Roman, Imperial Period, ca. late 2nd to 3rd century CE. A beautiful mold-formed flask comprised of semi-translucent, amethyst-hued glass with a tooled concave base, a bulbous body with a smooth shoulder, a cylindrical neck with a flared rim, and a pair of applied trail handles joining shoulder to neck. The body displays ten rows of raised grape-shaped bulbs which terminate alongside the lower handle terminals and imbue the exterior with an attractive textured surface. The upper handle terminals arch slightly upwards, and the excess trailing is gently laid atop the handle curves. Brilliant areas of silvery and rainbow-hued iridescence nicely complement the wine-hued color of the glass. Typical grape flasks boast collared shoulders, squat necks, and no handles, so this embellished example is one of importance and extreme rarity! Size: 2.625" W x 5.5" H (6.7 cm x 14 cm).
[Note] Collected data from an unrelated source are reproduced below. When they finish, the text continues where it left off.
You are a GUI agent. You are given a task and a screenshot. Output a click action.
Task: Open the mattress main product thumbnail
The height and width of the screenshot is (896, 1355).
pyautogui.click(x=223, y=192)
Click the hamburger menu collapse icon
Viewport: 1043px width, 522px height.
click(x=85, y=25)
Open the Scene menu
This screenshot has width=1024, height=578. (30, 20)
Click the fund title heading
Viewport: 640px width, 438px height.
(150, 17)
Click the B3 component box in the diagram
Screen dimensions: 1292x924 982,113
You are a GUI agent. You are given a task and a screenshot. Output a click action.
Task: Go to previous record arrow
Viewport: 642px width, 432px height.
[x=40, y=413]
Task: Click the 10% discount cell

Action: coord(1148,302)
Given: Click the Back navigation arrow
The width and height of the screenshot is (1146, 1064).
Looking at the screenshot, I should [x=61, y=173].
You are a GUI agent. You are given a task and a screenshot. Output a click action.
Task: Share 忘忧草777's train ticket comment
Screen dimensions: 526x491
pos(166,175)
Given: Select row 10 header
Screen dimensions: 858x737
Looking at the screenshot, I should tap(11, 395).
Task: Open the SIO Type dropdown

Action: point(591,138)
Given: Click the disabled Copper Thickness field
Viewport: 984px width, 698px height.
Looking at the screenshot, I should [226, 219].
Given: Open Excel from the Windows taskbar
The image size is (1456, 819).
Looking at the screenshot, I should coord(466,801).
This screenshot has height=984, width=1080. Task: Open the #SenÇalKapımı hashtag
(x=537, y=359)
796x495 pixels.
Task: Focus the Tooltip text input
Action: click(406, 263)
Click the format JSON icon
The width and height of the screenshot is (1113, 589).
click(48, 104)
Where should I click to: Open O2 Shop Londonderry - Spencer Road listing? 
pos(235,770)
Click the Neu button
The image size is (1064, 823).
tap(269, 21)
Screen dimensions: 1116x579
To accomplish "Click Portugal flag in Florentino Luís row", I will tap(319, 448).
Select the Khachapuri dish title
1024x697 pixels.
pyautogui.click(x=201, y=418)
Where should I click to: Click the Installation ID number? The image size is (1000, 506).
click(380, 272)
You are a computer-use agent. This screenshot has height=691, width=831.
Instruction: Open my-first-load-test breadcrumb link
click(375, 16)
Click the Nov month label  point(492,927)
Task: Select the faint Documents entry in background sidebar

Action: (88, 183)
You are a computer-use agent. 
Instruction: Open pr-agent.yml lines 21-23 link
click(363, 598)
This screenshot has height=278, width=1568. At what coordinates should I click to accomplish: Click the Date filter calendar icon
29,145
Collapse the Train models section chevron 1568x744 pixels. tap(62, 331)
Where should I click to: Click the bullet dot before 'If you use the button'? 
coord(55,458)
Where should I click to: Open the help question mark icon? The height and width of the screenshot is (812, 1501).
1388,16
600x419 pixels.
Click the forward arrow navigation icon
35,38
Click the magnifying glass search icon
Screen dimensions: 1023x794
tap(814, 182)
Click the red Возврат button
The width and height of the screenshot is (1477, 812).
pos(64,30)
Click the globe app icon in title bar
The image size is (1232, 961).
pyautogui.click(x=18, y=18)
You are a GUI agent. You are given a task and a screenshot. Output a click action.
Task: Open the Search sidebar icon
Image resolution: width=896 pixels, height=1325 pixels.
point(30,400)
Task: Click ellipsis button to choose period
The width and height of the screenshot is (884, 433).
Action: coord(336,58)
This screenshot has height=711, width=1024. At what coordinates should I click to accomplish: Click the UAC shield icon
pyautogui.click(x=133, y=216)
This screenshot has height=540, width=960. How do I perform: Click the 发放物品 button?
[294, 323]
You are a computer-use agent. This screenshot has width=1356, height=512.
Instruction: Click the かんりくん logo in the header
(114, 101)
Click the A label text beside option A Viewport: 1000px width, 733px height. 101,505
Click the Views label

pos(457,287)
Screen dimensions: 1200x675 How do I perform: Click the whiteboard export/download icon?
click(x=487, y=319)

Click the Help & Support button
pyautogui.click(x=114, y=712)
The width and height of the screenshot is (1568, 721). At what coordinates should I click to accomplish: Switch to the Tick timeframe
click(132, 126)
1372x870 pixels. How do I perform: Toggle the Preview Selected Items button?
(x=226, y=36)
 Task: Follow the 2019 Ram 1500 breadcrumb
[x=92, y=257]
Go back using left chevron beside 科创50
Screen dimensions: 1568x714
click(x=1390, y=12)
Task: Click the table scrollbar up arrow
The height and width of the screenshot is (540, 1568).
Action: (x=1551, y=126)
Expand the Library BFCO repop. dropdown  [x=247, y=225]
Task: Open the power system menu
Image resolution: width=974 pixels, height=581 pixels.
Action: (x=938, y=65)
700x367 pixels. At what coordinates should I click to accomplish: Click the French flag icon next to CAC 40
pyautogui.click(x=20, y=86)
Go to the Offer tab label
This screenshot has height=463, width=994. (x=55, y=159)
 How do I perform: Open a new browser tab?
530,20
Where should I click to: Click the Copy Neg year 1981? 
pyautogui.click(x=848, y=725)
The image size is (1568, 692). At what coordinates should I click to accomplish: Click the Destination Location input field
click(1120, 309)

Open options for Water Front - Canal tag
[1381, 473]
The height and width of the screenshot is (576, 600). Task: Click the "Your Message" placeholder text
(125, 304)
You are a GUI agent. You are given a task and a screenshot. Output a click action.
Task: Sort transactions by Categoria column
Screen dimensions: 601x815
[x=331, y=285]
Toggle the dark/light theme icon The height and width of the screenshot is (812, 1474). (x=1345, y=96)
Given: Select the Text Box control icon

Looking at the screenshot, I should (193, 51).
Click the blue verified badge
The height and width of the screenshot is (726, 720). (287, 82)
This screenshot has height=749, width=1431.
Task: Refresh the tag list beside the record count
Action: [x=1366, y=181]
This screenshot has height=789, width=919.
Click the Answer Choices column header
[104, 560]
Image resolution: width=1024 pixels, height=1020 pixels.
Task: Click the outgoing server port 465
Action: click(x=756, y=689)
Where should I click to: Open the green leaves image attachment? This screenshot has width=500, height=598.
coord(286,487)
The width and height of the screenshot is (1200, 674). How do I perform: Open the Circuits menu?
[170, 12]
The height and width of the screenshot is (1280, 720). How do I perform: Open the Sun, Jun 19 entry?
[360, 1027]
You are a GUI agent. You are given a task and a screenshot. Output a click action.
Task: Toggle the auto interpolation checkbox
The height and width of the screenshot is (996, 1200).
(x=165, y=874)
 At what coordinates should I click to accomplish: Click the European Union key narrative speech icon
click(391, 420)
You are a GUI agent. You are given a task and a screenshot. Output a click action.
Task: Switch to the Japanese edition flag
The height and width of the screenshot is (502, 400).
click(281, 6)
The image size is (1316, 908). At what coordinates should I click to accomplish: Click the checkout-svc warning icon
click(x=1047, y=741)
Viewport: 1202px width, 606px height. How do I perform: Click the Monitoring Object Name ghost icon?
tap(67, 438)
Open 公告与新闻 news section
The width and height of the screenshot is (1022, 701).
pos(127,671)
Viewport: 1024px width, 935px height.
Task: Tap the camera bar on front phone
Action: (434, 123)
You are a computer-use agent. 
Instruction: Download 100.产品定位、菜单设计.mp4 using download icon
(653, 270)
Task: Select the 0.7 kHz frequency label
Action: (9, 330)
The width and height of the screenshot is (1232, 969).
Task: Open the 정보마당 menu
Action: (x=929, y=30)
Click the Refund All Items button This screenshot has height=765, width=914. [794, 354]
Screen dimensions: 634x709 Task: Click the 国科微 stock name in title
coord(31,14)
Most scholars agree, Roman glass was of the highest quality - both aesthetically and technically - among the ancients. While glass making had been practiced for centuries, glass blowing was invented in the Roman-controlled Holy Land in the 1st century BCE. This innovative technology revolutionized the artform. We can appreciate such a wide variety of forms and shapes, because the medium of glass has unique physical properties that make for so many more possibilities which would eventually replace a wide variety of pottery and metal wares in the ancient world. Roman glassmakers reached incredible artistic heights with both free-blown vessels and mold blown forms and decorations and were traded far beyond the Roman Empire. Roman glass vessels have been found in Scandinavia, India, and in Han Dynasty tombs in China.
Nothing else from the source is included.